Marcos Valle is talking about letting songs go out into the world to lead their own lives.

With fifty years' experience of having other people record and adapt his music - from singers such as Andy Williams and Johnny Mathis covering Samba de Verão (Summer Samba) in the 1960s through to the DJ remixes that have given his career new impetus in more recent times - Valle is well used to hearing interpretations different to his own.

"I love it when people bring their own emotions to my melodies," says Glasgow Jazz Festival's Brazilian guest down the line from Rio de Janeiro, where he discovered a talent for composing through re-arranging the classical pieces his piano teacher gave him. "Over the years I've had songs covered by pop singers, jazz musicians, rock bands, all styles, and it's always thrilling for me. I'm very open; I don't have a set idea of how something I write should sound. I'll record it the way I want to hear it but after that, people can interpret it their own way."

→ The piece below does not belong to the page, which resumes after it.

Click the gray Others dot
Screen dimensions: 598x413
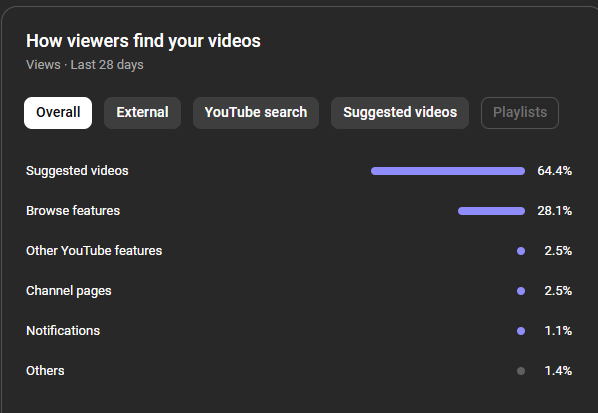pyautogui.click(x=521, y=371)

Valle's teacher wasn't so thrilled at her ten year old student's attempts to alter the great works of Ravel and Debussy but eventually she told his mother, "I think we've lost a concert performer but gained a composer." She was right and following a brief attempt to follow his father and grandfather into law (Valle's older son has continued that line of the family business) and with his brother, Paulo Sérgio, providing lyrics, Valle had his first success when Tamba Trio, at the time a hugely popular act in Brazil, made his Sonho de Maria a hit in 1963.

If his father was perplexed by his decision to try his luck in the music business, what followed helped to assuage any fears. Valle was invited into the offices of EMI's Brazilian subsidiary, Odeon to perform more of his material and was promptly told that they wouldn't be giving his songs to other artists - he'd be recording them himself.

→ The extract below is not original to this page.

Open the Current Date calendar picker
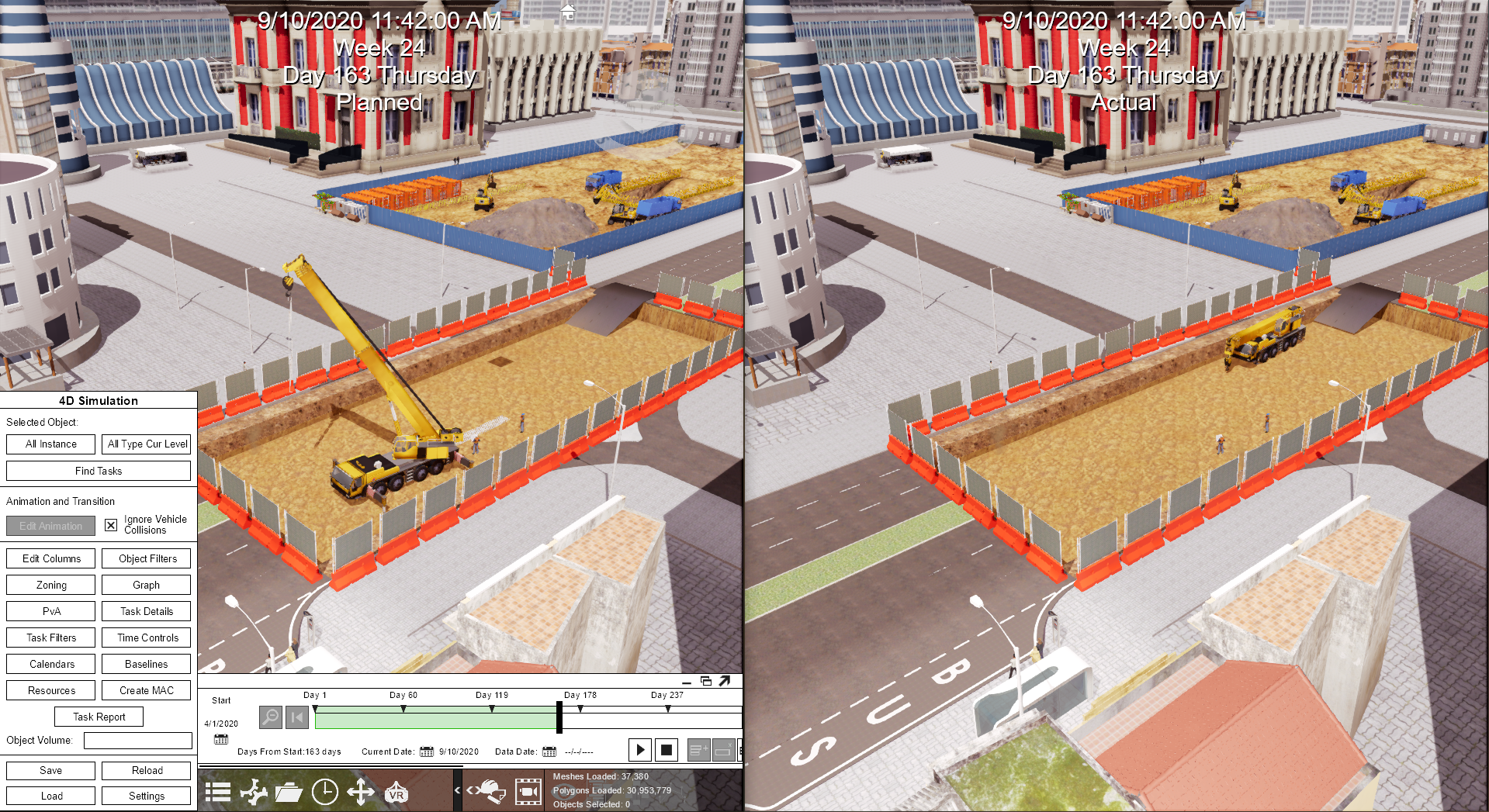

Bossa nova, already popular in Brazil, was in the process of going global, partly through saxophonist Stan Getz's recordings of songs by composers such as Antonio Carlos Jobim. Valle, along with Dory Caymmi and Edu Lobo, would be part of the second wave with the help of Jobim himself.

"Tom, as everyone knew him, was so nice to me," says Valle. "He became almost like a second father. After I signed to Odeon I was taken to his house to let him hear my songs because he was going to arrange my first album and he sat and listened for quite a while. Then he called out to his son and said, 'Come and hear these great songs.' He was so encouraging and later, after Summer Samba became a hit in the U.S., he came with me to the States and showed me around. He was a great guy - and very funny - my idol as well as my mentor."

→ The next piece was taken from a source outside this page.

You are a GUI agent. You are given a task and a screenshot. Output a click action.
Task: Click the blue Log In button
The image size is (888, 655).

In the U.S. Valle also fell in with Sérgio Mendes, playing in an early version of Brazil 66, but the threat of being drafted into the US army sent him home to Brazil which was by then in the grip of a military dictatorship that would rule until 1985.

"Before the military took over everything in Brazil was carefree," says Valle. "It was all about the sun, the beach, the music. We could write about whatever we wanted. Then everything changed and there was a lot of torture going on. The government would ask us what we were trying to say. So the composers, actors, directors, everybody involved in the arts would meet and talk about what we could do to fight the government. We'd write songs with double meanings to escape censorship. It was sad but at the same time it was stimulating and there are many songs from those years that I love so much because I think they were necessary for me and I think they were also necessary for the Brazilian audience."

Returning to America for a another spell, Valle worked with singers Sarah Vaughan and Leon Ware and collaborated with jazz-rock band turned AOR hit-makers Chicago before, in the wake of success in Europe for his former backing band, Azymuth and singer Joyce Moreno in the 1980s and 1990s, he found new audiences for his deep grooves and ultra-catchy melodies in the UK, Australia and Japan.

"It's been amazing to find this new interest in my music on the other side of the world," he says. "To have people coming up and enthusing about records that I made in Brazil in the 1970s and 1980s is fantastic. I could stay here in Rio and make music but I love to travel and I love to be able to work and travel. That's the perfect combination."

Marcos Valle and his band play the Old Fruitmarket on Saturday, June 27, travelling to Glasgow Jazz Festival immediately after his appearance at Glastonbury.